The BitLocker disk encryption, which is only available for Windows 11 Pro systems and is often activated by default, can reduce SSD performance by up to 45 percent. Tom’s Hardware states this based on its own tests.
For his results has Tom’s Hardware tested three scenarios: without BitLocker encryption, with BitLocker’s software encryption, which is enabled by default in Windows 11 Pro, and with BitLocker’s hardware encryption. This included looking at the writing and reading speed, and the degree of latency. With software encryption of the drive, the measured SSD performance in the PCMark 10 benchmarks was on average twenty percent lower compared to performance with hardware encryption and no drive encryption. CrystalDiskMark 8’s random read test showed a similar performance difference, but software encryption performed 45 percent worse in the random write test.
Significantly lower SSD performance was also measured with the DiskBench and Atto Disk benchmarks. In almost all cases, however, the SSD performed about as well with hardware encryption as when disk encryption was completely disabled. The tests were carried out with a 4TB Samsung 990 Pro SSD, with an Intel Core i9-12900K and 32GB of DDR4 RAM.
Microsoft uses software BitLocker disk encryption by default, after the company decided in 2019 to ignore hardware encryption in Windows and encrypt the disk using software. The tech giant probably chose this because SSD manufacturers do not have the security of their drives in good order. This would make it possible to bypass disk encryption relatively easily. By performing disk encryption at the software level, Microsoft itself has control over security.

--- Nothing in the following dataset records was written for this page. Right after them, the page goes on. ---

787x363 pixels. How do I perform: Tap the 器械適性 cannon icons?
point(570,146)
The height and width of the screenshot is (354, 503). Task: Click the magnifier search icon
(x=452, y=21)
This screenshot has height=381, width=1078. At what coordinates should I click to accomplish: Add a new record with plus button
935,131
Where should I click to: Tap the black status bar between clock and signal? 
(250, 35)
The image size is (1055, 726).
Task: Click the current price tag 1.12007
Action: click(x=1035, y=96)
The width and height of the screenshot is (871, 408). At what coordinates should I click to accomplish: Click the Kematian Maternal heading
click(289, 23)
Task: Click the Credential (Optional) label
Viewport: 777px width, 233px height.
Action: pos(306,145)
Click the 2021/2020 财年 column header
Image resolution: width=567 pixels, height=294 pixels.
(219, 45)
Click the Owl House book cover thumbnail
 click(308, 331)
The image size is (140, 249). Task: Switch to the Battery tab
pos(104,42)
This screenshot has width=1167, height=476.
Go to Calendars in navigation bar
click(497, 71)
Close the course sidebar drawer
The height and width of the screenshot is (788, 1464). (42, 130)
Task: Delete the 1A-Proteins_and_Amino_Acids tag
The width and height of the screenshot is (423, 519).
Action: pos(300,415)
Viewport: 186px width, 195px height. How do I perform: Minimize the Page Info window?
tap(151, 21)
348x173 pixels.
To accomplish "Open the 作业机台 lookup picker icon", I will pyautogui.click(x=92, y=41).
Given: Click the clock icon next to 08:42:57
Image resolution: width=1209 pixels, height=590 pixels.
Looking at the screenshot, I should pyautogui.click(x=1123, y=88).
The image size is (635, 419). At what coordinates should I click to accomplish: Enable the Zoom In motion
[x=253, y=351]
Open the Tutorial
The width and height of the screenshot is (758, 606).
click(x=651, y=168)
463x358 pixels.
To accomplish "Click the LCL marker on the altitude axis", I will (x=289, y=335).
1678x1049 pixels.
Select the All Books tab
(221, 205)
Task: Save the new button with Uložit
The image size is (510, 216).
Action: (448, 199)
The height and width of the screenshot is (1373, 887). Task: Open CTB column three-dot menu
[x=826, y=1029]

However, the processor must decrypt the entire disk and then encrypt it again. Microsoft then stated that modern PCs now have enough CPU speed to quickly carry out such software encryption without making the computer slow, but according to Tom’s Hardware this does not appear to be entirely the case. If users want to set up hardware encryption, they must completely reinstall Windows 11 Pro and use the Rufus tool to ensure that software encryption is not automatically reactivated during installation. It is also possible to completely disable disk encryption with a command prompt.